Ещё сопливыми мальчишками были, когда Чёрный Волк пришёл сердитый и взъерошенный. Духоведцы сказали, что толку нет от него, к ученью не способен, заклинания сложить не умеет самые простые. Ну и Чёрный Волк решил уйти в горы. Вестимо, пошли вместе, утащив мешок из запасов старейшины. Охотники их, понятное дело, изловили к исходу дня — что им двух детишек глупых ловить? Хворостиной обоих отходили, два дня пластами лежали и ревели вместе, а после за Чёрным Волком пришли духоведцы.
Мать волков долго на Сэхунна смотрела и гладила Чёрного Волка по голове, а потом сказала непонятное:
— Ну, пусть будет как будет. — И она протянула Сэхунну плетёнку из ремешков, на конце которой застыл крупной каплей завораживающе красивый зелёный камень. — Даже если он от тебя отречётся, ты отрекаться не смей. Лишь раз Волк выбирает себе человека и всегда возвращается к тому, кого выбрал, покуда выбранный не отречётся сам.

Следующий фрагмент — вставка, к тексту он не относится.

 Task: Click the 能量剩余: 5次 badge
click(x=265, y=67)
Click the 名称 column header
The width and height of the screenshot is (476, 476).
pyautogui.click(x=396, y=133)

Сэхунн ничего не понял, но плетёнку с камнем забрал, носил при себе всегда и иногда смотрел сквозь камень на яркое солнце — внутри тёмно-зелёной прозрачности блазнился ему волк бегущий. Его Чёрный Волк.
Нынче уж и Сэхунна в охотники приняли, а Чёрного Волка теперь учила сама Мать — дело для него нашлось, но какое, Чёрный Волк не сказывал — клятву дал. А лето назад — на полнолуние — Сэхунн и Чёрный Волк обменялись оберегами у источника, чтобы скрепить обмен клятвой у текучей воды. И зашли они в ту ночь дальше поцелуев.